La nueva matanza de
militares en el corregimiento de Timba, Cauca, pudo haber sido evitada. Pero no
lo fue. Las Farc pudieron transportar sus bandidos y su arsenal como quisieron
y concentrarlos allí, en el punto que habían escogido para montar la cobarde
emboscada. Nadie vió sus preparativos, ni su avance por carreteras y montañas,
pues la vigilancia aérea y terrestre de los narco-terroristas había sido
descartada semanas antes.
Los llamados de los
soldados para pedir apoyo aéreo en los primeros momentos del ataque no fueron
atendidos. La Fuerza Aérea, el instrumento del Estado más móvil y que más temen
las guerrillas, tenía prohibido defender
a la fuerza pública: el presidente Juan Manuel Santos había dictado esa orden
absurda argumentando que las Farc
estaban “respetando” el cese al fuego unilateral y que había que participar en
el “desescalamiento del conflicto”.
Ahí están los
resultados de ese cálculo inepto e imbécil: 11 militares tomados por sorpresa y
asesinados y otros 20 heridos (sin hablar de los otros ataques en otros lugares
durante las últimas semanas), tras un acoso nocturno de cuatro horas y media,
en medio de la lluvia, en el que los asaltantes emplearon obuses, granadas y
ráfagas de fusil.
Santos sabía mejor
que nadie que las Farc jamás en su larga historia criminal han respetado sus
promesas, ni han dejado de matar colombianos cuándo y donde quieren. El sabía
que la tal tregua unilateral de las Farc era una impostura. Pese a ello, dió
esa orden y salió a marchar con éstas el 9 de abril. Al mismo tiempo, las Farc
preparaban en secreto la sangrienta emboscada del 14 de abril.
Entre la matanza de
Timba y la orden de Santos hay una relación de causa a efecto. Hay un hilo de
sangre muy directo y patente entre esos dos hechos. Santos quedará
definitivamente ligado al gravísimo episodio pues su orden creó las condiciones
para que las Farc organizaran esa demostración de fuerza, que aterra hoy al
país y a la fuerza pública.
En un Estado de
Derecho, la situación creada por la orden presidencial y por su resultado
inmediato, la matanza del 14 de abril de 2015, desembocaría en un juicio de
responsabilidades. Quien dio esa orden
es responsable de ese resultado, así como son responsables los mandos civiles y
militares que decidieron, en los momentos cruciales, mientras los militares
atacados pedían apoyo aéreo, no enviar las aeronaves de combate para reprimir a
los asaltantes. Aunque el ataque duró cuatro horas y media, nadie en las altas
esferas movió un dedo por esos soldados.
Tenían que respetar la alucinada orden presidencial que prohibía toda acción
de la Fuerza Aérea contra las Farc.
Ese es el infame
proceso de paz en Colombia. Esa es la dirección que el presidente Santos le ha
dado a las conversaciones con las Farc en La Habana. Un proceso que
produce resultados tan aberrantes contra
Colombia no puede ser llamado así. Hay que llamarlo como lo que es: un proceso
de muerte. Colombia ha sido metida con engaños en una espiral de muerte física
y mental gracias a esa farsa “de la paz”.

> [EJERCICIOS POR RESOLVER]
1/ Convierta en una lista breve el párrafo del fragmento seleccionado que empieza por «Ahí están los resultados» y conserve sus datos principales.
2/ Cite literalmente el pasaje del fragmento seleccionado comprendido entre "Santos sabía mejor" y "14 de abril.", ambos incluidos.
El listado siguiente constituye un material independiente del fragmento seleccionado.

> [DATOS DE ORIGEN]

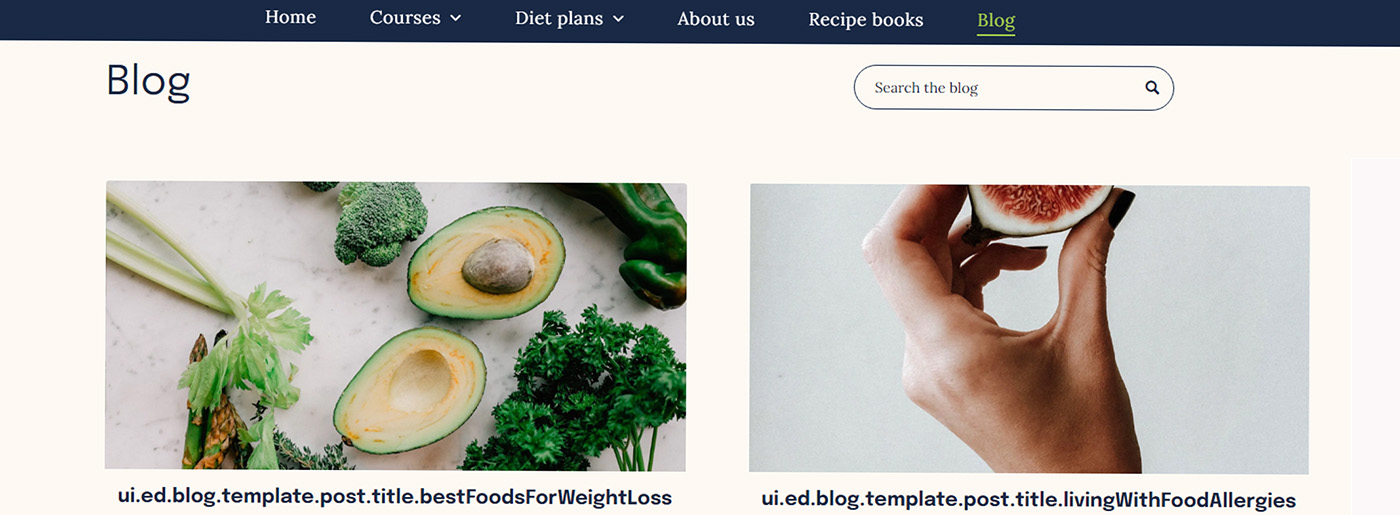This screenshot has height=515, width=1400.
Task: Navigate to About us
Action: [716, 19]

> [RESPUESTAS DEL EJERCICIO]
1/
- Consecuencias de ese cálculo, calificado de inepto e imbécil: 11 militares tomados por sorpresa y asesinados, y otros 20 heridos.
- Hubo además otros ataques en otros lugares durante las últimas semanas.
- El ataque consistió en un acoso nocturno de cuatro horas y media, bajo la lluvia.
- Los asaltantes emplearon obuses, granadas y ráfagas de fusil.

2/
Santos sabía mejor
que nadie que las Farc jamás en su larga historia criminal han respetado sus
promesas, ni han dejado de matar colombianos cuándo y donde quieren. El sabía
que la tal tregua unilateral de las Farc era una impostura. Pese a ello, dió
esa orden y salió a marchar con éstas el 9 de abril. Al mismo tiempo, las Farc
preparaban en secreto la sangrienta emboscada del 14 de abril.